Go through the lines below. Copy those with "computer".
##########
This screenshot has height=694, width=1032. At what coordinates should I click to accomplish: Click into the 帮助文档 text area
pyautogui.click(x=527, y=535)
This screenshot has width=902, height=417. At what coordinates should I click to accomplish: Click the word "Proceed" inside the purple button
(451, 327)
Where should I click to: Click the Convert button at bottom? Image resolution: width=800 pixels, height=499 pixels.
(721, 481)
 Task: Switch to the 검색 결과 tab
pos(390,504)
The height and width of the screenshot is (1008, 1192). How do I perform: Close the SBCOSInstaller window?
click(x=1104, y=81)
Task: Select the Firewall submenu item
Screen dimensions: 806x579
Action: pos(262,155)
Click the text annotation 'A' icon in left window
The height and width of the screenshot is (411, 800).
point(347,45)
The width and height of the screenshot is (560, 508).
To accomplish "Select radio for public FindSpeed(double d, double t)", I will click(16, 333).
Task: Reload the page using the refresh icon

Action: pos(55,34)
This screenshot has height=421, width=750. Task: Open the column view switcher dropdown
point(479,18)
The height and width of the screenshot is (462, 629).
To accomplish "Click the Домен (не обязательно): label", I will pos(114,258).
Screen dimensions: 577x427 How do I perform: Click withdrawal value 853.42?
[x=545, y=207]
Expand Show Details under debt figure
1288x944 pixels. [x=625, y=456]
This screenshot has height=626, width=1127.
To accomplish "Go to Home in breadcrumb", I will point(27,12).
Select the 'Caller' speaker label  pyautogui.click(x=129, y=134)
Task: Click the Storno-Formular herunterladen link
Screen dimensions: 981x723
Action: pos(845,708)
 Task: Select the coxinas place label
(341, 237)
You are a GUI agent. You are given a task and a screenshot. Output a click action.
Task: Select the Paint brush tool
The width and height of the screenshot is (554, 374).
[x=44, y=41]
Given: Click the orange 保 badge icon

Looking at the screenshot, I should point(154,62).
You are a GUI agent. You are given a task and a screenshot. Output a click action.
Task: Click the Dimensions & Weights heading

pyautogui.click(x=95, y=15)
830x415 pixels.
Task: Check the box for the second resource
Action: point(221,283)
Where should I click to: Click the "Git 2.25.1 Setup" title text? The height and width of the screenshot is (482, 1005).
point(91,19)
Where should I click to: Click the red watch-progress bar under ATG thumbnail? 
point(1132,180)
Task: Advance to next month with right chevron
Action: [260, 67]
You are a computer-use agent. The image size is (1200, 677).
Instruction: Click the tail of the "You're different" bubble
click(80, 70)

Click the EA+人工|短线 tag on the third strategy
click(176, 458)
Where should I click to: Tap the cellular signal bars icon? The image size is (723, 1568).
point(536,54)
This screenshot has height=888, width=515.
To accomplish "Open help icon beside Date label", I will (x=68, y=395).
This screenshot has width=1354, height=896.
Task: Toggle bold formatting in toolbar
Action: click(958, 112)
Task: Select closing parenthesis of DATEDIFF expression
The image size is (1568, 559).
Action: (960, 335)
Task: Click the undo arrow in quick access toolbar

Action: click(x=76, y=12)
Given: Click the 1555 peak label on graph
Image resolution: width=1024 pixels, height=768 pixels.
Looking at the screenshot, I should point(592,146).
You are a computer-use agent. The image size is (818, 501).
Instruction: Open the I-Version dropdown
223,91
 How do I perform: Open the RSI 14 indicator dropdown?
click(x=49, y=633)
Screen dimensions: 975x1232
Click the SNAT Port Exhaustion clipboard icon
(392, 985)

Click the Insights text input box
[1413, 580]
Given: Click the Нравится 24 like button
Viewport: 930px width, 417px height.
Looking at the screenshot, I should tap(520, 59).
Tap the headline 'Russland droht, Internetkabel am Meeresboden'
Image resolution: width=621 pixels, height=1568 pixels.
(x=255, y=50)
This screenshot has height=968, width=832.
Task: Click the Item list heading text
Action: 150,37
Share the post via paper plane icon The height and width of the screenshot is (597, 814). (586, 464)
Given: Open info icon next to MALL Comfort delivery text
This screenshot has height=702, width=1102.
##########
▶ Task response
You are a computer-use agent. The image size is (1200, 677).
You are a computer-use agent. The image size is (818, 501).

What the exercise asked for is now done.